Problem statement
Look through the data below and output, unchanged, every line from the one holding "The image size" through the one holding "712x526 pixels.", inclusive. Skip the pictures.

Data extract
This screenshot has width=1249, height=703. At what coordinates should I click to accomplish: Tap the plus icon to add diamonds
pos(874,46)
==
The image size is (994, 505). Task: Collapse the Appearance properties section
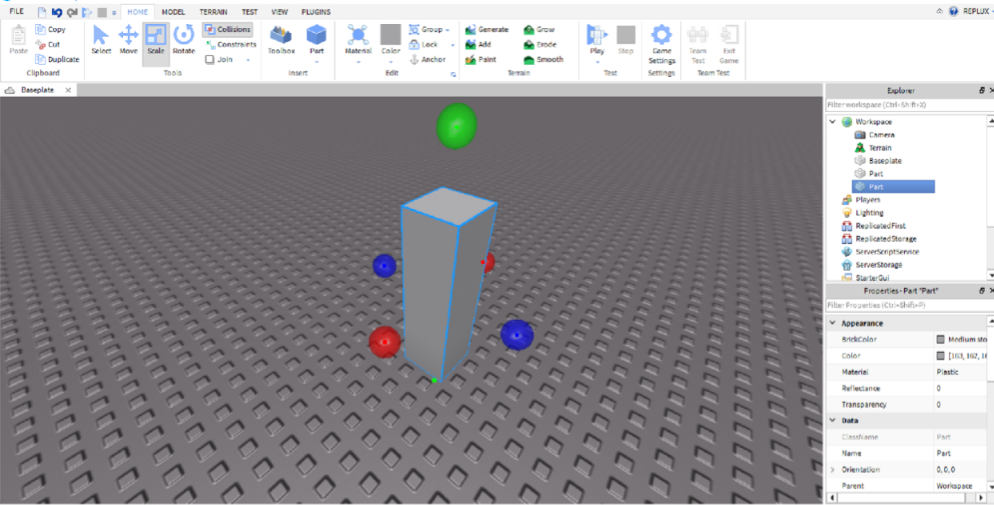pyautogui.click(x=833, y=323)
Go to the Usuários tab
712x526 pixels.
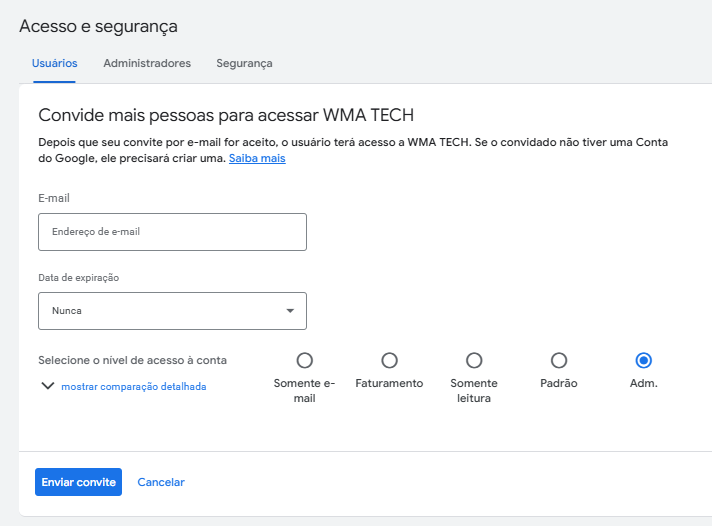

Response
The image size is (994, 505). Task: Collapse the Appearance properties section
pyautogui.click(x=833, y=323)
Go to the Usuários tab
712x526 pixels.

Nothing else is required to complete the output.